Hans Herr (September 17, 1639 – October 11, 1725) was born in Zürich, Switzerland.  While often cited as a descendant of the knight Hugo Herr, scholarship done in the 20th century has put this claim in doubt.  He joined the Swiss Brethren (later called Mennonites) and became a bishop. He was the first Mennonite bishop to emigrate to America.
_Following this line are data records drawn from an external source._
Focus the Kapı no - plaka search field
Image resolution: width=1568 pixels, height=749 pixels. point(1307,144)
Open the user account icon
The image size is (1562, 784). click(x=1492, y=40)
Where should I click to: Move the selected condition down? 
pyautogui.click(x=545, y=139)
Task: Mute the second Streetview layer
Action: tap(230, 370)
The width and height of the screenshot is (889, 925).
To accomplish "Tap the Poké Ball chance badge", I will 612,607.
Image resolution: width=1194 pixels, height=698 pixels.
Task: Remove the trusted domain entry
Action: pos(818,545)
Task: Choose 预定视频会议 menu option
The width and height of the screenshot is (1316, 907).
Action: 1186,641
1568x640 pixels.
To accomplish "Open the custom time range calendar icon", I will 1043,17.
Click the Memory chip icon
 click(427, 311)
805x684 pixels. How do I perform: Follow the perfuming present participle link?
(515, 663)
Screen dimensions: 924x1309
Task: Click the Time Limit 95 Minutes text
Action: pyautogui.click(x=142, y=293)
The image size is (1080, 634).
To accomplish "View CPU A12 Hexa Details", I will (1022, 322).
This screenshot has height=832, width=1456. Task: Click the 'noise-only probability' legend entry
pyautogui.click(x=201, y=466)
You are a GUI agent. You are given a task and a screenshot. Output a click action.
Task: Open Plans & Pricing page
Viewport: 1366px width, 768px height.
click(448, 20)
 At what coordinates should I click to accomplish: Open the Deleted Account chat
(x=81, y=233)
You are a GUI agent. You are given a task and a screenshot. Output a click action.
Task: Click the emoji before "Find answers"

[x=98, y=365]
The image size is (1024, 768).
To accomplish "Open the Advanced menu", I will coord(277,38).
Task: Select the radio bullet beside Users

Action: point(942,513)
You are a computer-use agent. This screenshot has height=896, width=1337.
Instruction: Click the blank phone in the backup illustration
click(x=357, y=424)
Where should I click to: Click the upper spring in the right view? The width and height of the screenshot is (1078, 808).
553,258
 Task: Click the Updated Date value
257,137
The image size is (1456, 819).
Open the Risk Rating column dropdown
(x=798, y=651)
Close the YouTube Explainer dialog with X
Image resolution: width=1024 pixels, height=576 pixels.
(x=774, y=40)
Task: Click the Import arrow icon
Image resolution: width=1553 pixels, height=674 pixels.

When religious persecution became unendurable in Switzerland, many of his congregation emigrated with him to the Electorate of the Palatinate in Germany, which was governed by a ruler who promised them protection and religious freedom.  This was satisfactory until the Palatinate fell into the hands of other rulers, subjecting the Mennonites to severe religious persecution once again. When this occurred, a number of them visited William Penn in London, in 1707, and arranged terms with him to colonize a portion of what is now Lancaster County, near what was then the western frontier of Pennsylvania. In 1710, Hans Herr, John R. Bundely, Martin Meylin (Mylin), Martin Kendig, Jacob Miller, Hans Funk, Hans Graff, Martin Oberholtzer, Wendel Bowman and others bought 10,000 acres (40 km²) of land on the south side of Pequea Creek.  A warrant was issued for the land October 10, 1710, and it was surveyed October 23, 1710.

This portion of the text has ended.